(Lines pointing to text and elements)
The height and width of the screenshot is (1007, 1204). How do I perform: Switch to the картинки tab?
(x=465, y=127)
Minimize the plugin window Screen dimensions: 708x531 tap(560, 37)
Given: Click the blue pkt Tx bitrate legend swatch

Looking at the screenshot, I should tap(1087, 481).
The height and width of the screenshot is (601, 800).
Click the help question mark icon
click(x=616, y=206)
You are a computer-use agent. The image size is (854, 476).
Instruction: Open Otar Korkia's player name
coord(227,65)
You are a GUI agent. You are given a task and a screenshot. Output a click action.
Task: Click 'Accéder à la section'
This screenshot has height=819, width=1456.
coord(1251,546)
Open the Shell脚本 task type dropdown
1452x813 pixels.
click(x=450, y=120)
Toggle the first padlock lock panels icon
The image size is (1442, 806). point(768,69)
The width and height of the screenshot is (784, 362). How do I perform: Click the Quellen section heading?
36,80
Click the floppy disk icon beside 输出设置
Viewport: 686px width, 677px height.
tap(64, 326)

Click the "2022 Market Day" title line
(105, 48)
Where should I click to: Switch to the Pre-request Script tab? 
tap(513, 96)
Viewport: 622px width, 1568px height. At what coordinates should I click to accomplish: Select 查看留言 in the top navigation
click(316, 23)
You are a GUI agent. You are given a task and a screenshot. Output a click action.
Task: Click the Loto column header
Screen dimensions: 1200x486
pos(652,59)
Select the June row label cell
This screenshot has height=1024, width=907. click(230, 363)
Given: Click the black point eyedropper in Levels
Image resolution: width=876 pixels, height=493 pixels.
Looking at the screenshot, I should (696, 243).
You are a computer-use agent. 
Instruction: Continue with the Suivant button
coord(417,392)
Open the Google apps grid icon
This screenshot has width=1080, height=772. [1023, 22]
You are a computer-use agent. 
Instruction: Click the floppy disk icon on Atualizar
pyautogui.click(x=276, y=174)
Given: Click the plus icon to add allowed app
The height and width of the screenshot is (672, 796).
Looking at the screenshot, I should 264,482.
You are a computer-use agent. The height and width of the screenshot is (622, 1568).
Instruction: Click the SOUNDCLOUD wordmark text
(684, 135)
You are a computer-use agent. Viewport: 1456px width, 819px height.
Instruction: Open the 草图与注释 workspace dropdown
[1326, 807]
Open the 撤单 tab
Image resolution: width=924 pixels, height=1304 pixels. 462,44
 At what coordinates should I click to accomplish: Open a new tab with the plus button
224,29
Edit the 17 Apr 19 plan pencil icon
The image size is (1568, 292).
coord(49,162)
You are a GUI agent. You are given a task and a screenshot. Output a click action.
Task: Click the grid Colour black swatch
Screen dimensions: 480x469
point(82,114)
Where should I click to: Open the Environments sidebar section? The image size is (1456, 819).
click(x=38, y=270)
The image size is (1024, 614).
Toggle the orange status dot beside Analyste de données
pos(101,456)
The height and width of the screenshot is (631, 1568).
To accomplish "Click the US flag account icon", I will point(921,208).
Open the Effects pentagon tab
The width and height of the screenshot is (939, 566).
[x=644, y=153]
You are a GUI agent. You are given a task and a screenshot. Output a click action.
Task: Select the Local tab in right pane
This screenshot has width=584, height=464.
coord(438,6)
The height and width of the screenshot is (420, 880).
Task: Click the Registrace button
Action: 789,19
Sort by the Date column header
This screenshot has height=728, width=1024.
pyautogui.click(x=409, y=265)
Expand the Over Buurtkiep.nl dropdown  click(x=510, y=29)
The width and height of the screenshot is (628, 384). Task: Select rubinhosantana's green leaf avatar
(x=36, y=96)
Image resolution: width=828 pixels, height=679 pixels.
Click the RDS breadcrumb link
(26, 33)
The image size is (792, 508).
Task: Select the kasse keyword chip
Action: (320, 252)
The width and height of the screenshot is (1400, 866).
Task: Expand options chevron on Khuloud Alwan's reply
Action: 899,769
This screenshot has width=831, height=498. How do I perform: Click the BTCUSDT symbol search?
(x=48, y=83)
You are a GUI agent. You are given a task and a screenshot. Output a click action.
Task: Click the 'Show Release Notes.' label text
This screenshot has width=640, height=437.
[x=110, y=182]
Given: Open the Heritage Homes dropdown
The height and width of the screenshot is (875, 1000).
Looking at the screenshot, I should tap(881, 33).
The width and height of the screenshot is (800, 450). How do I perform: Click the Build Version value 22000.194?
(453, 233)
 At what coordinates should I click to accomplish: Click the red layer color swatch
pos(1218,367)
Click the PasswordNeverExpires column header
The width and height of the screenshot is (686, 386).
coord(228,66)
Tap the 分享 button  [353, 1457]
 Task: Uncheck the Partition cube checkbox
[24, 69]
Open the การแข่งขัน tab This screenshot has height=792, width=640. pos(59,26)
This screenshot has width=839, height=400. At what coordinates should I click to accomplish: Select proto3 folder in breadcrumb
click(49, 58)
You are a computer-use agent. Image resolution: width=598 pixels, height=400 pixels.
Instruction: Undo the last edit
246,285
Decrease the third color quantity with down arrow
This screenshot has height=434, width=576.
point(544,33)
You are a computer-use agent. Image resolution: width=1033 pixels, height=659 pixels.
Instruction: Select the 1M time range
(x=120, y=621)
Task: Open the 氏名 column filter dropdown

• CHALLENGE: Write out again the stretch from the line containing "Open the การแข่งขัน" through the last line, requests included, and offset every click coordinate in the answers by 30.

• WRITTEN ANSWER:
Open the การแข่งขัน tab This screenshot has height=792, width=640. pos(89,56)
This screenshot has width=839, height=400. At what coordinates should I click to accomplish: Select proto3 folder in breadcrumb
click(79, 88)
You are a computer-use agent. Image resolution: width=598 pixels, height=400 pixels.
Instruction: Undo the last edit
276,315
Decrease the third color quantity with down arrow
This screenshot has height=434, width=576.
point(574,63)
You are a computer-use agent. Image resolution: width=1033 pixels, height=659 pixels.
Instruction: Select the 1M time range
(x=150, y=651)
Task: Open the 氏名 column filter dropdown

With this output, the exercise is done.